[Collected data]
Segment Open

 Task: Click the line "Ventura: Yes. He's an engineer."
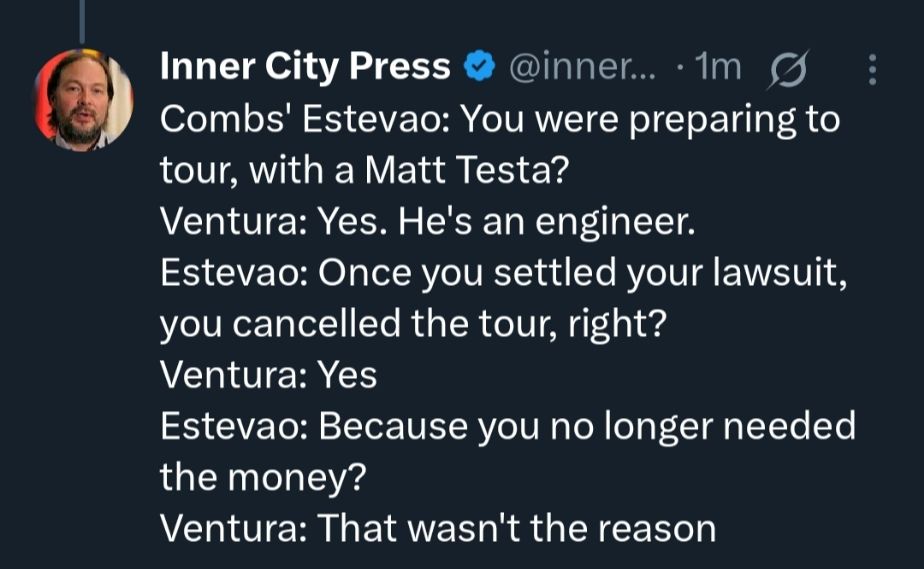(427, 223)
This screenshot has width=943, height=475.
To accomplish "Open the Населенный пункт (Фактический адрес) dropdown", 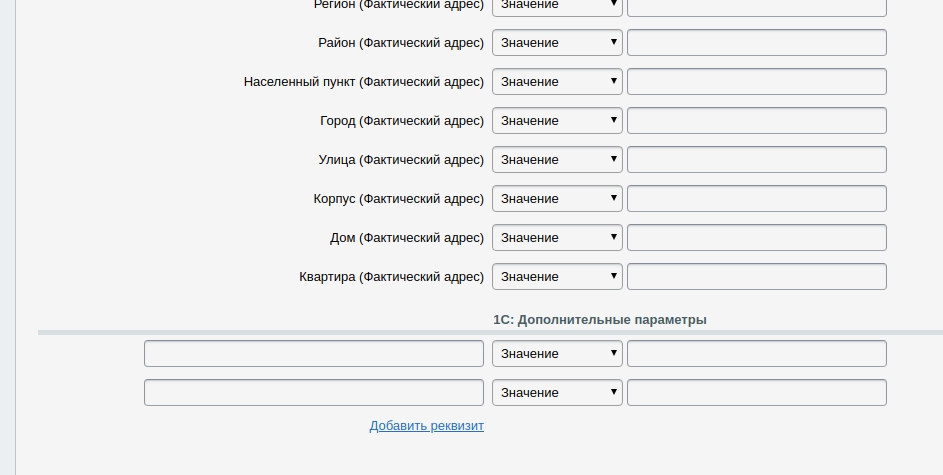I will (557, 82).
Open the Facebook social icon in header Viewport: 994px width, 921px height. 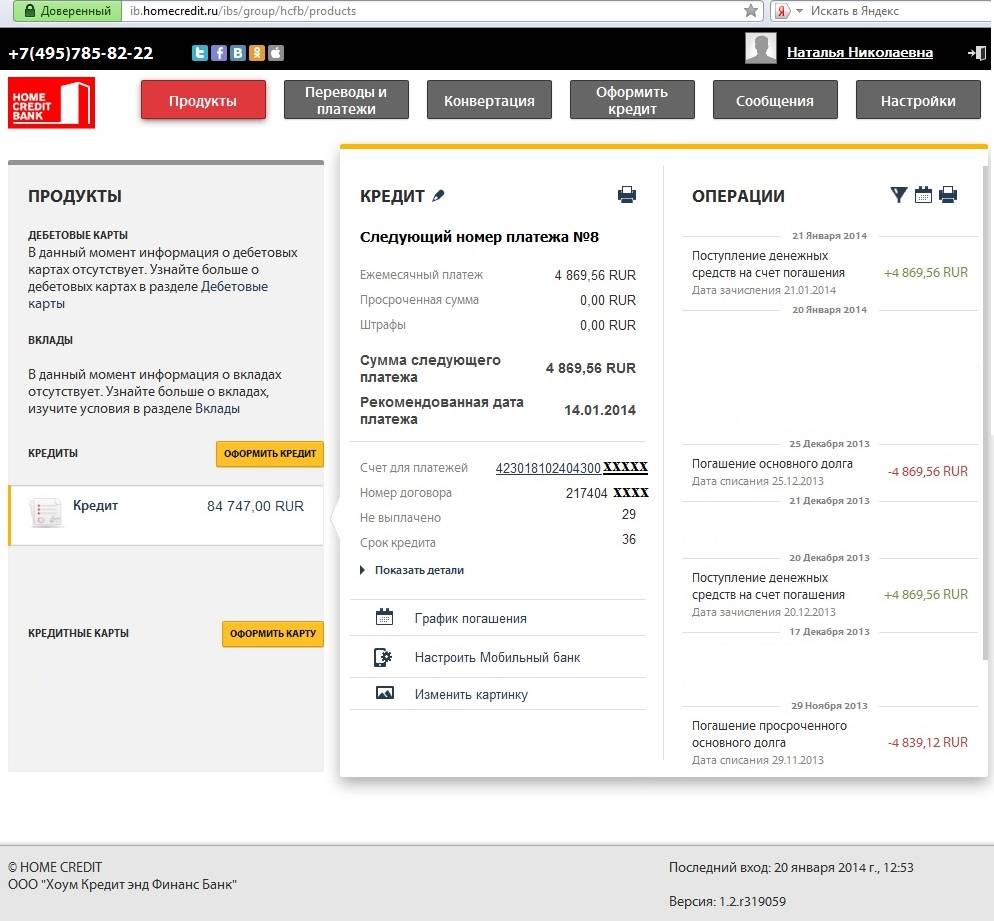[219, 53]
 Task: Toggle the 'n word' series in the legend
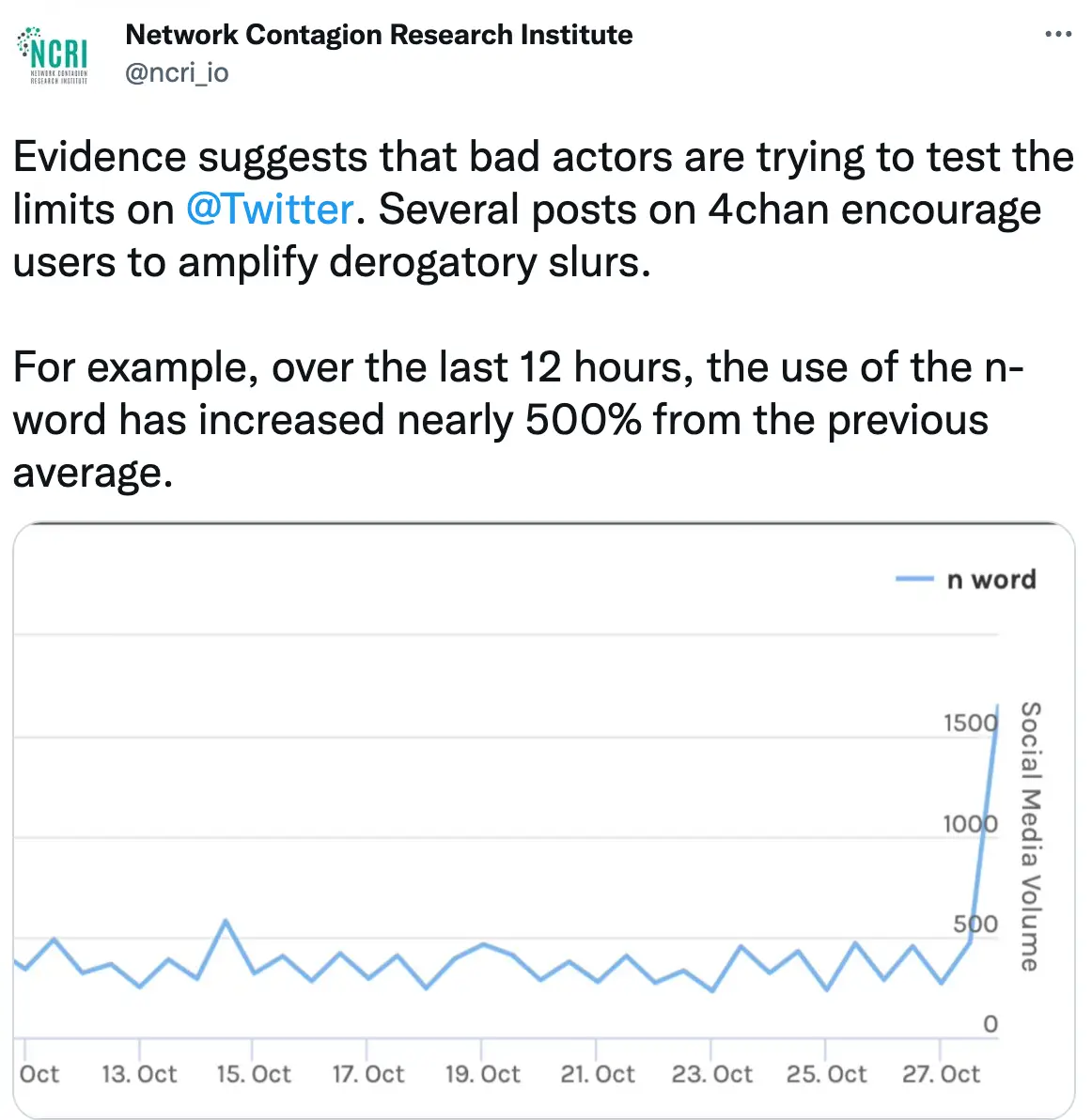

Segment Closed
Segment Open

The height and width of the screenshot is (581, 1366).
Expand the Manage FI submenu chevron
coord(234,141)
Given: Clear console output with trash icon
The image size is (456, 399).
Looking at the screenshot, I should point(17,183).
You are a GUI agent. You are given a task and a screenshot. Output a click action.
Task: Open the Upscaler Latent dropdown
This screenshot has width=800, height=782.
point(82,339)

Segment Closed

** Instructions for the task **
Among the entries above, the line containing "The image size is (456, 399).", the line containing "Task: Open the Upscaler Latent dropdown", and all lines between them are to be restated word for word; nothing else belongs in the reply.

** Exercise output **
The image size is (456, 399).
Looking at the screenshot, I should point(17,183).
You are a GUI agent. You are given a task and a screenshot. Output a click action.
Task: Open the Upscaler Latent dropdown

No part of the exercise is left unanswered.